Segment Start: Entries shown

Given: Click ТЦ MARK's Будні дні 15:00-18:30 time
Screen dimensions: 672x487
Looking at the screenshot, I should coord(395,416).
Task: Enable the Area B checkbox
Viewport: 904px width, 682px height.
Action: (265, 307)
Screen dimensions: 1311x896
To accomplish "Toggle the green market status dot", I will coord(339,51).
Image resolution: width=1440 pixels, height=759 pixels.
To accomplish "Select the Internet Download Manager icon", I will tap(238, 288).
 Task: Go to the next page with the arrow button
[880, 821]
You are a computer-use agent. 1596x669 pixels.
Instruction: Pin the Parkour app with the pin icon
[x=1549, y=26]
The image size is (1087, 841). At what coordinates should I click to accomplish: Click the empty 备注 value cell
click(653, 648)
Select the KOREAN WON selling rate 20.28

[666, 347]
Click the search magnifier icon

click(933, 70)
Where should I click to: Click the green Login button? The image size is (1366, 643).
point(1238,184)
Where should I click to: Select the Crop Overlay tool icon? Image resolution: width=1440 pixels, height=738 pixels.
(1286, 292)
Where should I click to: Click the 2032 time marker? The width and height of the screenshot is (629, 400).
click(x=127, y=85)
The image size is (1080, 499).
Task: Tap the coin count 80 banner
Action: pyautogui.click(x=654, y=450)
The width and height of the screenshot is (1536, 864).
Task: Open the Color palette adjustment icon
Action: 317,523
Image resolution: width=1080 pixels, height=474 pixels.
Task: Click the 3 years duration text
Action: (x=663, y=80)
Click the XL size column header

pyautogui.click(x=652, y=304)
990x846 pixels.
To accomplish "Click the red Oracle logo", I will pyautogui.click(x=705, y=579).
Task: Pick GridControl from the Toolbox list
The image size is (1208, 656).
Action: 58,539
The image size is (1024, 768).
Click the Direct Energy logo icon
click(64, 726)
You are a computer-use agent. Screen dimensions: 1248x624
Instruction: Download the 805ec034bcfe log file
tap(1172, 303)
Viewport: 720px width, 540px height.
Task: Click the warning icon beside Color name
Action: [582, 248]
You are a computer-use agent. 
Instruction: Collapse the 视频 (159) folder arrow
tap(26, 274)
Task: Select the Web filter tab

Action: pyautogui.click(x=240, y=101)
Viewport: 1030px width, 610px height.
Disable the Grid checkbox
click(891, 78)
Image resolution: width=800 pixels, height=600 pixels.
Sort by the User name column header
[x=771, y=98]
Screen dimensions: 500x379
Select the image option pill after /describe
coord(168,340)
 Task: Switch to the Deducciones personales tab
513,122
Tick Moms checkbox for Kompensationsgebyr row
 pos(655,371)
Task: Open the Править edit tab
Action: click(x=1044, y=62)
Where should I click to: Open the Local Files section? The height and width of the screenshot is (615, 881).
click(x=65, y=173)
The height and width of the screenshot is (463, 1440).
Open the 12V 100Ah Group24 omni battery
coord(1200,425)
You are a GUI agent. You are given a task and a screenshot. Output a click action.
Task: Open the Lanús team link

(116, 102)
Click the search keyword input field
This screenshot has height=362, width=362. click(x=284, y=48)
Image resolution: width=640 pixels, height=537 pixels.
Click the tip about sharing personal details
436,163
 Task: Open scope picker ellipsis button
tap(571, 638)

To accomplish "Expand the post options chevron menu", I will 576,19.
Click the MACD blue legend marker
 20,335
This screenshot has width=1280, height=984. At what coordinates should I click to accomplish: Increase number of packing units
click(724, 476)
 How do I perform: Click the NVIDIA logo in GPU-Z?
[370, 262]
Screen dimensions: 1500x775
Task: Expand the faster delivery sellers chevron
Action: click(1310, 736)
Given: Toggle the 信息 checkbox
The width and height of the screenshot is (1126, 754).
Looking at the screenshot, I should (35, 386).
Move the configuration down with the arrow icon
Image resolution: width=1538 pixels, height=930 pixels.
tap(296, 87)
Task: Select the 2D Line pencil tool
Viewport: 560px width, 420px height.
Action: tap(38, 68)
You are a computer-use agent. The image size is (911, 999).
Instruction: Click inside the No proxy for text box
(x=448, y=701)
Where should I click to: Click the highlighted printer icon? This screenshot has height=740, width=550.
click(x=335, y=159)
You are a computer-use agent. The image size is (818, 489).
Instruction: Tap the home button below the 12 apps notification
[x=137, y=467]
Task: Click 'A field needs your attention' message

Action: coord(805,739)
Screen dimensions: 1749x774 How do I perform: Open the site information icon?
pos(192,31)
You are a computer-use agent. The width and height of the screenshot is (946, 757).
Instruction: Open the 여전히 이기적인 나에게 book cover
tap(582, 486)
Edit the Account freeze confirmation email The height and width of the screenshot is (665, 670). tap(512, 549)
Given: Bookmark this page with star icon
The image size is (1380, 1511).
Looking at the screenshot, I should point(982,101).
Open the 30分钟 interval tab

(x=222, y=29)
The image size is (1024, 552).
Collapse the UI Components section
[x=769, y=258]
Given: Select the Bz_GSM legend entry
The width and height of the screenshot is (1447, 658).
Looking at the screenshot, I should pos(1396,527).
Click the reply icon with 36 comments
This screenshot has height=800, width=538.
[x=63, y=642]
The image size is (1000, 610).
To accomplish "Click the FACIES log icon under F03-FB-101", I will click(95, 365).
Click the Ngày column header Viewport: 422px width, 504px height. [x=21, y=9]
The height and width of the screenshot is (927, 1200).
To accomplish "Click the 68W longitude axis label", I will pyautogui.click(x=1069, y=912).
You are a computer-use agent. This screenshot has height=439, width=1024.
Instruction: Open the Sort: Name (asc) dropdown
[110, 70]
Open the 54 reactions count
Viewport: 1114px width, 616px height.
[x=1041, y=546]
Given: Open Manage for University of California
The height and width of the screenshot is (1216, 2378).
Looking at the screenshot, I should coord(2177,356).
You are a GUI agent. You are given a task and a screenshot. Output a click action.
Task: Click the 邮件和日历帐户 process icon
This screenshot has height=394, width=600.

Segment End: Entries shown

- **Task statement**:
Repeat the material above in full, quoting it exactly.

- **Answer to this task**:
Given: Click ТЦ MARK's Будні дні 15:00-18:30 time
Screen dimensions: 672x487
Looking at the screenshot, I should coord(395,416).
Task: Enable the Area B checkbox
Viewport: 904px width, 682px height.
Action: (265, 307)
Screen dimensions: 1311x896
To accomplish "Toggle the green market status dot", I will coord(339,51).
Image resolution: width=1440 pixels, height=759 pixels.
To accomplish "Select the Internet Download Manager icon", I will tap(238, 288).
 Task: Go to the next page with the arrow button
[880, 821]
You are a computer-use agent. 1596x669 pixels.
Instruction: Pin the Parkour app with the pin icon
[x=1549, y=26]
The image size is (1087, 841). At what coordinates should I click to accomplish: Click the empty 备注 value cell
click(653, 648)
Select the KOREAN WON selling rate 20.28

[666, 347]
Click the search magnifier icon

click(933, 70)
Where should I click to: Click the green Login button? The image size is (1366, 643).
point(1238,184)
Where should I click to: Select the Crop Overlay tool icon? Image resolution: width=1440 pixels, height=738 pixels.
(1286, 292)
Where should I click to: Click the 2032 time marker? The width and height of the screenshot is (629, 400).
click(x=127, y=85)
The image size is (1080, 499).
Task: Tap the coin count 80 banner
Action: pyautogui.click(x=654, y=450)
The width and height of the screenshot is (1536, 864).
Task: Open the Color palette adjustment icon
Action: 317,523
Image resolution: width=1080 pixels, height=474 pixels.
Task: Click the 3 years duration text
Action: (x=663, y=80)
Click the XL size column header

pyautogui.click(x=652, y=304)
990x846 pixels.
To accomplish "Click the red Oracle logo", I will pyautogui.click(x=705, y=579).
Task: Pick GridControl from the Toolbox list
The image size is (1208, 656).
Action: 58,539
The image size is (1024, 768).
Click the Direct Energy logo icon
click(64, 726)
You are a computer-use agent. Screen dimensions: 1248x624
Instruction: Download the 805ec034bcfe log file
tap(1172, 303)
Viewport: 720px width, 540px height.
Task: Click the warning icon beside Color name
Action: [582, 248]
You are a computer-use agent. 
Instruction: Collapse the 视频 (159) folder arrow
tap(26, 274)
Task: Select the Web filter tab

Action: pyautogui.click(x=240, y=101)
Viewport: 1030px width, 610px height.
Disable the Grid checkbox
click(891, 78)
Image resolution: width=800 pixels, height=600 pixels.
Sort by the User name column header
[x=771, y=98]
Screen dimensions: 500x379
Select the image option pill after /describe
coord(168,340)
 Task: Switch to the Deducciones personales tab
513,122
Tick Moms checkbox for Kompensationsgebyr row
 pos(655,371)
Task: Open the Править edit tab
Action: click(x=1044, y=62)
Where should I click to: Open the Local Files section? The height and width of the screenshot is (615, 881).
click(x=65, y=173)
The height and width of the screenshot is (463, 1440).
Open the 12V 100Ah Group24 omni battery
coord(1200,425)
You are a GUI agent. You are given a task and a screenshot. Output a click action.
Task: Open the Lanús team link

(116, 102)
Click the search keyword input field
This screenshot has height=362, width=362. click(x=284, y=48)
Image resolution: width=640 pixels, height=537 pixels.
Click the tip about sharing personal details
436,163
 Task: Open scope picker ellipsis button
tap(571, 638)

To accomplish "Expand the post options chevron menu", I will 576,19.
Click the MACD blue legend marker
 20,335
This screenshot has width=1280, height=984. At what coordinates should I click to accomplish: Increase number of packing units
click(724, 476)
 How do I perform: Click the NVIDIA logo in GPU-Z?
[370, 262]
Screen dimensions: 1500x775
Task: Expand the faster delivery sellers chevron
Action: click(1310, 736)
Given: Toggle the 信息 checkbox
The width and height of the screenshot is (1126, 754).
Looking at the screenshot, I should (35, 386).
Move the configuration down with the arrow icon
Image resolution: width=1538 pixels, height=930 pixels.
tap(296, 87)
Task: Select the 2D Line pencil tool
Viewport: 560px width, 420px height.
Action: tap(38, 68)
You are a computer-use agent. The image size is (911, 999).
Instruction: Click inside the No proxy for text box
(x=448, y=701)
Where should I click to: Click the highlighted printer icon? This screenshot has height=740, width=550.
click(x=335, y=159)
You are a computer-use agent. The image size is (818, 489).
Instruction: Tap the home button below the 12 apps notification
[x=137, y=467]
Task: Click 'A field needs your attention' message

Action: coord(805,739)
Screen dimensions: 1749x774 How do I perform: Open the site information icon?
pos(192,31)
You are a computer-use agent. The width and height of the screenshot is (946, 757).
Instruction: Open the 여전히 이기적인 나에게 book cover
tap(582, 486)
Edit the Account freeze confirmation email The height and width of the screenshot is (665, 670). tap(512, 549)
Given: Bookmark this page with star icon
The image size is (1380, 1511).
Looking at the screenshot, I should point(982,101).
Open the 30分钟 interval tab

(x=222, y=29)
The image size is (1024, 552).
Collapse the UI Components section
[x=769, y=258]
Given: Select the Bz_GSM legend entry
The width and height of the screenshot is (1447, 658).
Looking at the screenshot, I should pos(1396,527).
Click the reply icon with 36 comments
This screenshot has height=800, width=538.
[x=63, y=642]
The image size is (1000, 610).
To accomplish "Click the FACIES log icon under F03-FB-101", I will click(95, 365).
Click the Ngày column header Viewport: 422px width, 504px height. [x=21, y=9]
The height and width of the screenshot is (927, 1200).
To accomplish "Click the 68W longitude axis label", I will pyautogui.click(x=1069, y=912).
You are a computer-use agent. This screenshot has height=439, width=1024.
Instruction: Open the Sort: Name (asc) dropdown
[110, 70]
Open the 54 reactions count
Viewport: 1114px width, 616px height.
[x=1041, y=546]
Given: Open Manage for University of California
The height and width of the screenshot is (1216, 2378).
Looking at the screenshot, I should coord(2177,356).
You are a GUI agent. You are given a task and a screenshot. Output a click action.
Task: Click the 邮件和日历帐户 process icon
This screenshot has height=394, width=600.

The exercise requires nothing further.